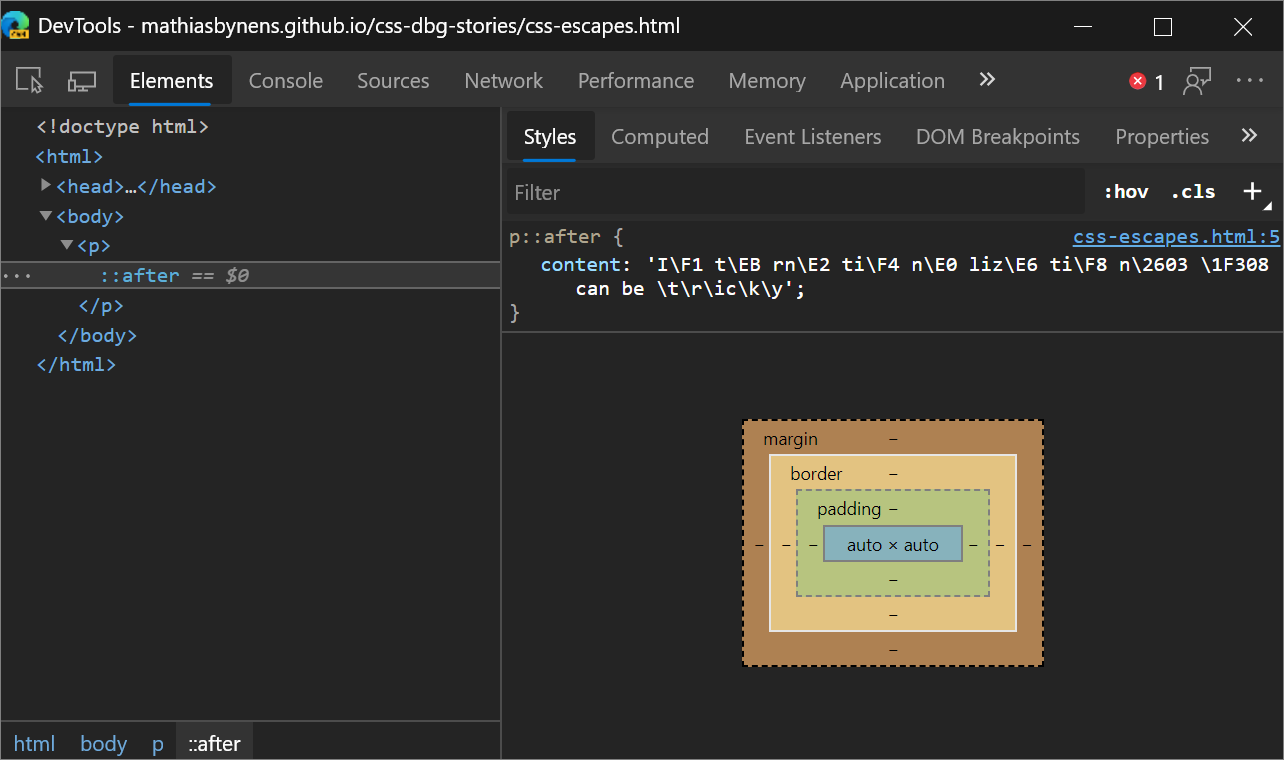This screenshot has height=760, width=1284.
Task: Open the feedback icon in toolbar
Action: [x=1197, y=81]
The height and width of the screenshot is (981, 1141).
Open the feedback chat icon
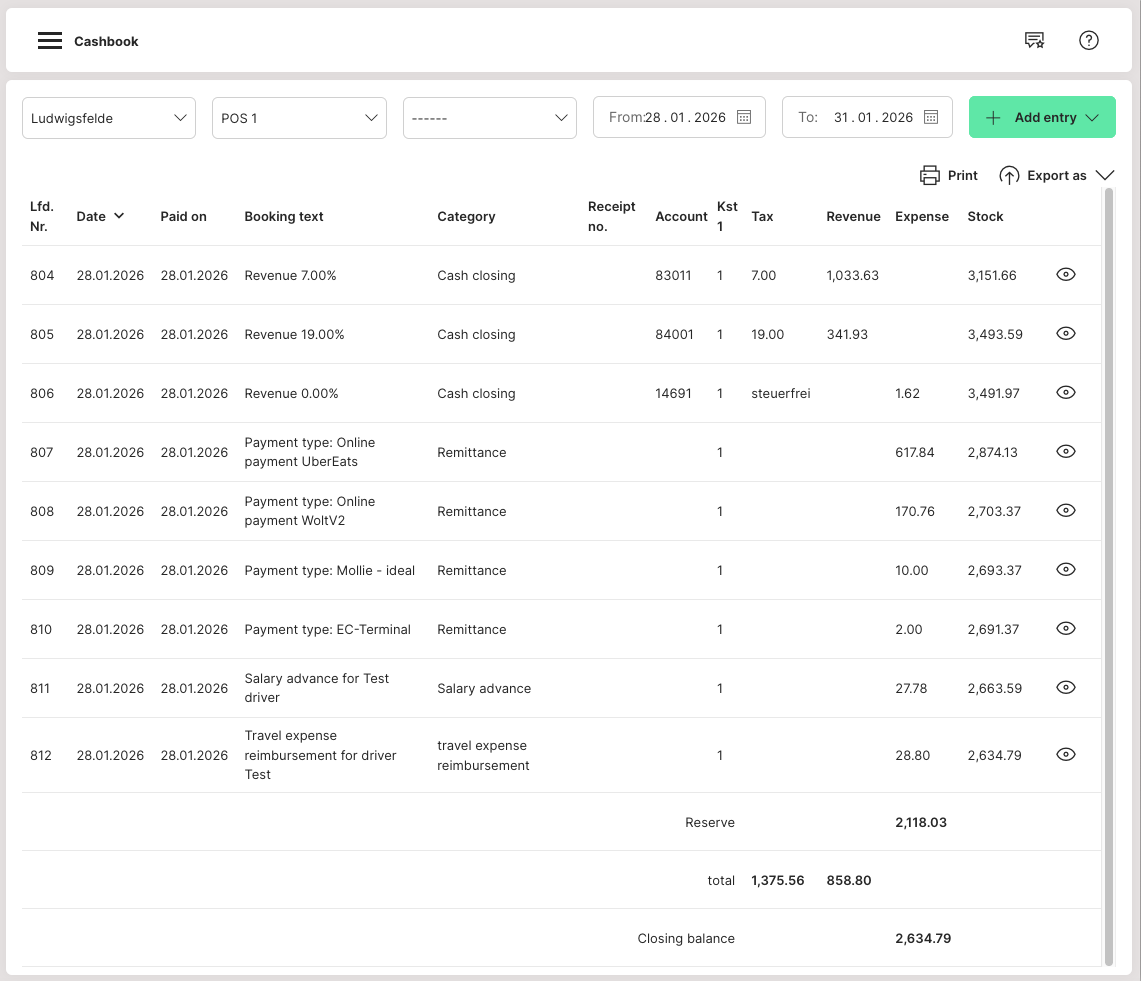pyautogui.click(x=1034, y=41)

_What is being asked_.
Nothing but the lines from the line containing "The height and" through the last line of the listing above should appear, output exactly, with no pictures.

_Solution for this problem_.
The height and width of the screenshot is (981, 1141).
Open the feedback chat icon
pyautogui.click(x=1034, y=41)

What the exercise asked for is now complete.